The preprint of the trial hosted by medRxiv remains available.7 BMJ, one of the founders of medRxiv, said, “Preprints on medRxiv are usually only withdrawn by authors, rather than the server, which steps in if it is notified of the results of an institutional investigation, or retraction of the peer reviewed article from a journal, or a legitimate legal or privacy concern.”

Brazil’s drug regulator, Anvisa, has suspended the import and use of proxalutamide for scientific research on humans, but this does not apply to ongoing clinical studies approved by Anvisa. Proxalutamide appears to be under investigation as a possible treatment for covid-19 in a number of countries, including Brazil and the US.


  • Correction: We amended this story on 18 November 2021 to state that Flavio Cadegiani is clinical director for Applied Biology, not Kintor Pharmaceuticals.

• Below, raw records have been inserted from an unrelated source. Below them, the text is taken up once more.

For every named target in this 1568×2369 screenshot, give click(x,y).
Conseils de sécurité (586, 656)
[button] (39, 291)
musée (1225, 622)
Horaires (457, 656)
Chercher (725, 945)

  • Correction: We further amended this story on 29 November 2021 to clarify that patients who were included in the study did not require mechanical ventilation at the start of the study. We also clarified that Brazil’s drug regulator has not suspended the import of proxalutamide for trials that are already under way and that proxalutamide is being studied in a number of countries for treatment in covid-19 patients, not just in Argentina as previously stated.

  • Correction: We also amended this story on 10 December 2021 to replace the sentence “The report, which stated that the patient was relieved of all symptoms in three days, was published in BMJ Case Reports on 26 February 2021” to say, “The report, which stated that after 24 hours the patient showed ‘marked improvement of symptoms and markers of disease severity,’ was published in BMJ Case Reports on 26 February 2021.” We also amended the link in reference 7.

  • Correction: On 6 January 2022 we removed a reference to a statement from Unesco’s Network of Bioethics after The BMJ’s editors decided that it was not appropriate to quote from a statement that has been retracted.